Literature DB >> 23766733

A neuroplasticity hypothesis of chronic stress in the basolateral amygdala.

Lara M Boyle1.   

Abstract

Chronic stress plays a role in the etiology of several affective and anxiety-related disorders. Despite this, its mechanistic effects on the brain are still unclear. Of particular interest is the effect of chronic stress on the amygdala, which plays a key role in the regulation of emotional responses and memory consolidation. This review proposes a neuroplasticity model for the effects of chronic stress in this region, emphasizing the roles of glutamate and BDNF signaling. This model provides a review of recent discoveries of the effects of chronic stress in the amygdala and reveals pathways for future research.

Entities:  

Keywords:  N-methyl-D-aspartate (NMDA) receptor; anandamide (AEA); basolateral amygdala (BLA); brain-derived neurotrophic factor (BDNF); chronic stress; fatty acid amide hydrolase (FAAH); glutamate; neuroplasticity; small-conductance Ca2+-activated K+ channels (SK channels)

Mesh:

Year:  2013        PMID: 23766733      PMCID: PMC3670432     

Source DB:  PubMed          Journal:  Yale J Biol Med        ISSN: 0044-0086


Introduction

Deep in the medial temporal lobes of the brain, two small, almond-shaped nuclei called the amygdalae play critical roles in the establishment of the human emotional experience [1,2] and memory consolidation [3,4,5]. When rodents [6,7] or humans [8,9,10] are exposed to chronic stress, defined as a prolonged period of exposure to potentially threatening or emotionally challenging stimuli, changes in behavior and morphology of the amygdala occur. Chronic stress and its effects on the amygdala both contribute to the formation of affective and anxiety disorders [11], which represent some of the foremost causes of disability worldwide [12]. Furthermore, studies have demonstrated that amygdalar activity is increased in patients suffering from anxiety and affective disorders [13,14]. While existing treatments benefit a large percentage of the population, there is still a significant need to develop better drug and behavioral therapies [15]. Due to the relationship between chronic stress, amygdalar activity, and the formation of affective and anxiety disorders, it is important to characterize the effects of chronic stress in this region.
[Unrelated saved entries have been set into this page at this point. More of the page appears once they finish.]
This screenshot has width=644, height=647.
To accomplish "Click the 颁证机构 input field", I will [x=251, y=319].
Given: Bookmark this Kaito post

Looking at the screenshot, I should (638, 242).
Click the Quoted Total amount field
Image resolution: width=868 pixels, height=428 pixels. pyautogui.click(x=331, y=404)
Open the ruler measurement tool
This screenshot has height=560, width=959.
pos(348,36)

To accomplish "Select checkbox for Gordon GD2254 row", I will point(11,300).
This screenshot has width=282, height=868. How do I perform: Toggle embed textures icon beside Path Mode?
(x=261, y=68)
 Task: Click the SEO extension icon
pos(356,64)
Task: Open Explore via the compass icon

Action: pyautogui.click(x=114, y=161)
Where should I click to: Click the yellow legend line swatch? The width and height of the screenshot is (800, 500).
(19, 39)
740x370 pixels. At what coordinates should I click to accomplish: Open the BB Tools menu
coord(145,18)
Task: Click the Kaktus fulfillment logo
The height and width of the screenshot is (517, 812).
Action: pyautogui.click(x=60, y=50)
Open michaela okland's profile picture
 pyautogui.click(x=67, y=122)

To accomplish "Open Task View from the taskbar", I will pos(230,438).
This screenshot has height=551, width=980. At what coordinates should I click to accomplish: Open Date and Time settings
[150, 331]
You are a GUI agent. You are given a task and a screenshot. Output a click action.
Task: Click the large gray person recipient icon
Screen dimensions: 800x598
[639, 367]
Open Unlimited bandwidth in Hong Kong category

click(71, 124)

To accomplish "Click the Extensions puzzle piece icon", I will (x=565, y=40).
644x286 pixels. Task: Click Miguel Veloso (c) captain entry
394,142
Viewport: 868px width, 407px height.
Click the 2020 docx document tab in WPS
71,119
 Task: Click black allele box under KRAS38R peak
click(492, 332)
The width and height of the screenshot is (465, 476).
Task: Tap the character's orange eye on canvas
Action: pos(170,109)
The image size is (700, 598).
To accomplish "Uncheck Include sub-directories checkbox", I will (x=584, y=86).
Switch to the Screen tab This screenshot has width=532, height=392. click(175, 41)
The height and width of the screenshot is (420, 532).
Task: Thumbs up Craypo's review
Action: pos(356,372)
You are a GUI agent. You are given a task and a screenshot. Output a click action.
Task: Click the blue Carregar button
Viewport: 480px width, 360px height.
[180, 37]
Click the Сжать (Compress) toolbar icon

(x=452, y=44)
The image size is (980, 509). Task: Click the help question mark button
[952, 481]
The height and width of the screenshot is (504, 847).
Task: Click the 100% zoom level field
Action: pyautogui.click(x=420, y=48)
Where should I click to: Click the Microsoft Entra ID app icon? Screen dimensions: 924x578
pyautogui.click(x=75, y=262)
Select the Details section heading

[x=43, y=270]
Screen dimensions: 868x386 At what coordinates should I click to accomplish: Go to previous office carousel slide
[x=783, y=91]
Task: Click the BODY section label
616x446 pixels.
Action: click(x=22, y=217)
This paper will examine the biological basis for chronic-stress induced changes in the amygdala and the hippocampus (HC), as well as illuminate potential targets for future studies. In particular, the basolateral amygdala (BLA), which is critical in anxiety and memory consolidation [1,2,4,5], will be explored. The activity of the HC, a key structure for memory processes, also changes following a period of chronic stress [6,16] and will serve as a point of comparison for the effects on chronic stress in the brain. These observations will be used to form a “neuroplasticity hypothesis” of the effects of chronic stress in the amygdala. It will be shown that stress increases glutamatergic signaling in the BLA, resulting in enhanced brain-deprived neurotrophic factor (BDNF) expression and dendritic outgrowth. In contrast, chronic stress-induced increases in glutamatergic signaling in the hippocampus are accompanied by decreased BDNF signaling. These changes contribute to changes in BLA and HC morphology and activity, which then result in an enhanced stress response. By contributing to the understanding of chronic stress in the BLA, this hypothesis should aid in the search for better treatments of affective and anxiety disorders.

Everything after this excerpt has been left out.